Even with this progress, results can be hard to measure. Not only is there a tremendous disincentive for hospitals to report hospital acquired infections, there also is tremendous disagreement about which infections are acquired in the hospital. It doesn’t have the binary, clear quality of something easier to measure (for example, “dead by cholera” in 1854 London). Even mortality rates at hospitals, which seem to be very clear cut, are subject to debate.
Techniques like crowdsourcing, log files of online behavior, and the accessibility and organization of data from EMRs are considered a huge opportunity for emergent discoveries across the Acute Care Continuum.
Uniformity of data collection across organizations is difficult even if the task is clear. For example, in my department we measure turnaround times to discharge, and we know that some hospitals collect arrival times, and some only collect triage times. Triage times are often 15-30 minutes later than arrival times. We are knowingly ranking hospitals against each other and against a goal where superior data collection leads to a lower score, and we have to console ourselves knowing that the hospitals who perform better data collection have only the humble opportunity to authentically improve for their patients.
But with ingenuity, opacity of measurement does not make visualization impossible. Less than 20 years after John Snow’s cholera map, a famous visualization by Florence Nightingale is considered the impetus for improved cleanliness in hospitals. She used a pie chart to illustrate seasonal sources of patient mortality. She presented her charts to Members of Parliament and to civil servants, some of whom were illiterate and needed her pictures to help them understand the situation. Her work had dramatic life-saving results for soldiers: "After 10 years of sanitary reform, in 1873, Nightingale reported that mortality among the soldiers in India had declined from 69 to 18 per 1,000."[33]

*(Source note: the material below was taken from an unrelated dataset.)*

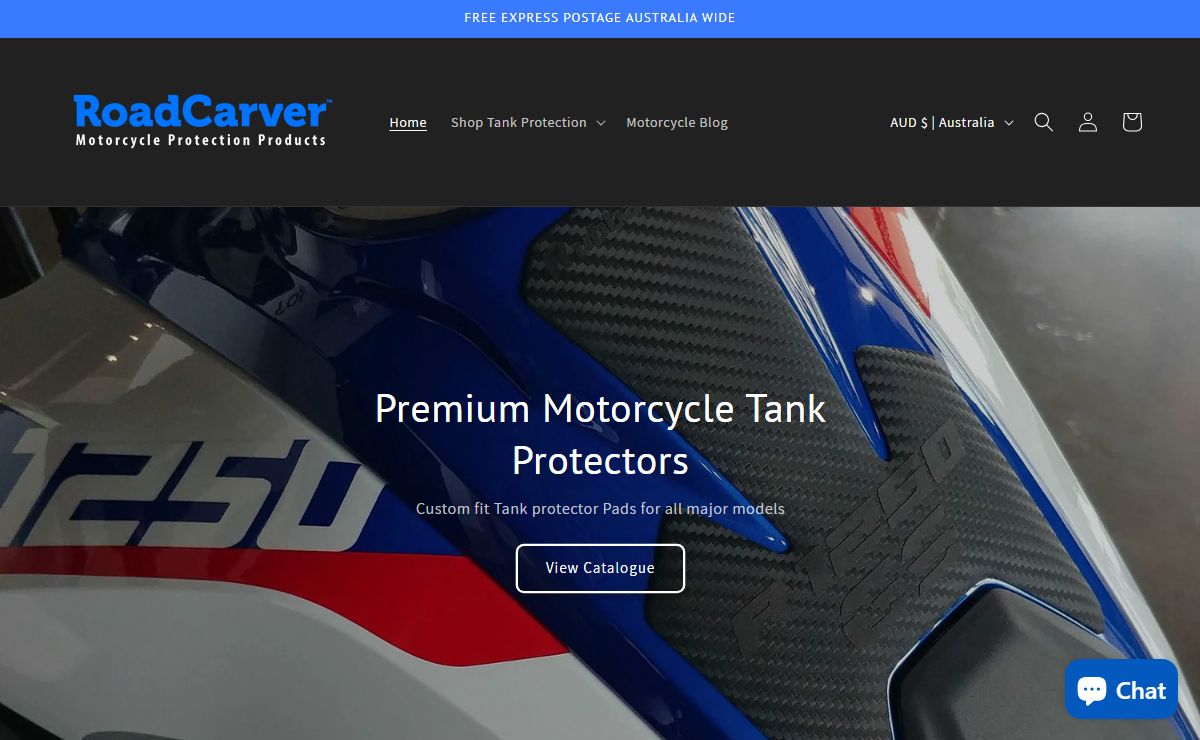Expand the Shop Tank Protection menu
Image resolution: width=1200 pixels, height=740 pixels.
point(528,122)
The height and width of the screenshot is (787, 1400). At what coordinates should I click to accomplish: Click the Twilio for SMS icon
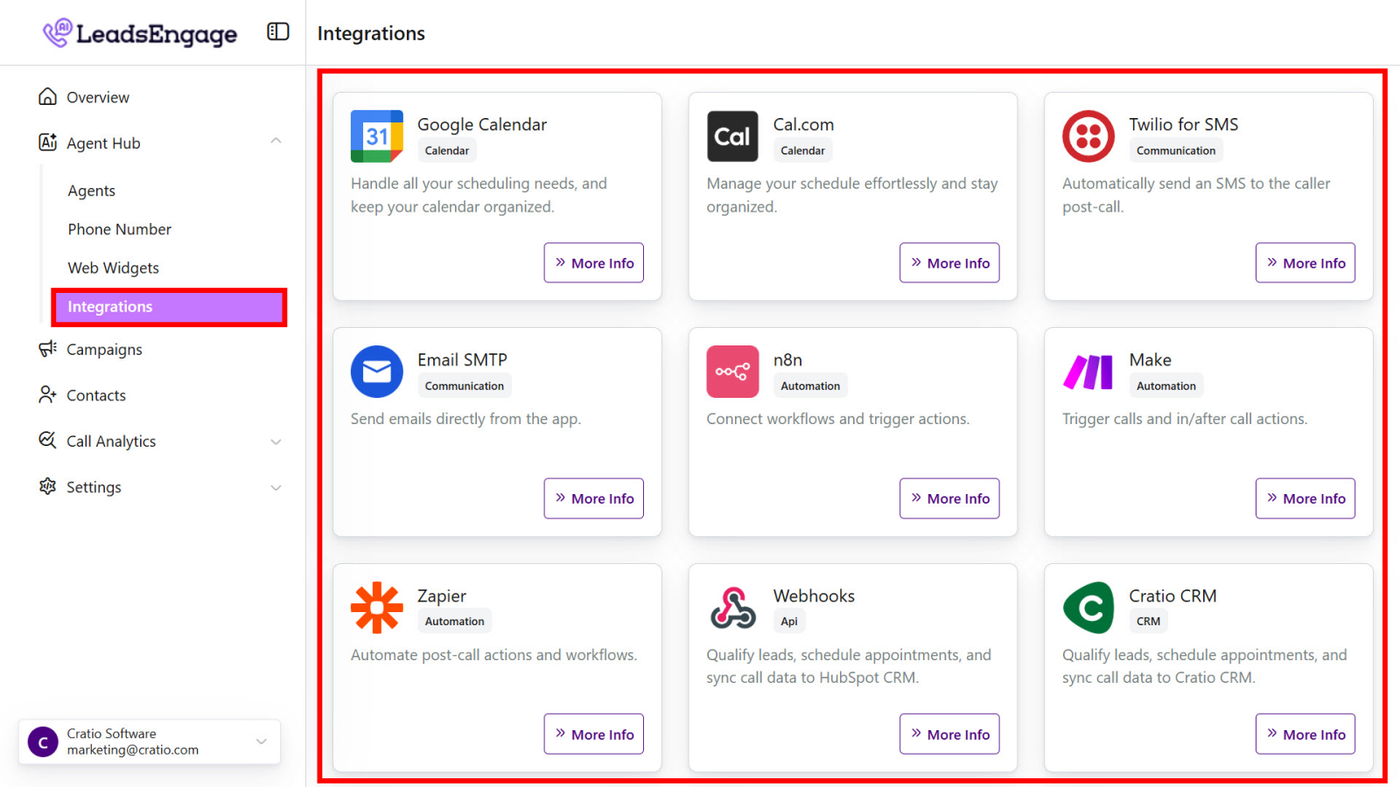tap(1088, 136)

Adding today’s technology to the techniques used by Snow and Nightingale can produce powerful results. As described in “The Hot Spotters”, Jeffrey Brenner, MD, produced a map detailing buildings with the highest accident and violence rates in Camden, NJ. In order to do this, he transferred data from the medical billing records of three Camden hospitals onto a computer, and created a searchable database. He then looked at records of the ED visits of victims of serious assault, and used the multiple sets of data to create maps where these patients had lived. He concluded, “Between January of 2002 and June of 2008 some nine hundred people in the two buildings accounted for more than four thousand hospital visits and about two hundred million dollars in health-care bills.”
His map made it possible to place health resources exactly where needed, resulting in both accessible timely care and huge reductions in healthcare bills. By taking advantage of data that was already collected and organized, Dr. Brenner used his creativity and modern technology to generate important conclusions without having to incur the expense and effort of hitting the pavement himself or organizing teams of data collectors.
In the future, we can expect other resourceful researchers to use the riches of EMRs, billing databases, and other data sources to generate pictures that will help solve the well of problems we face today.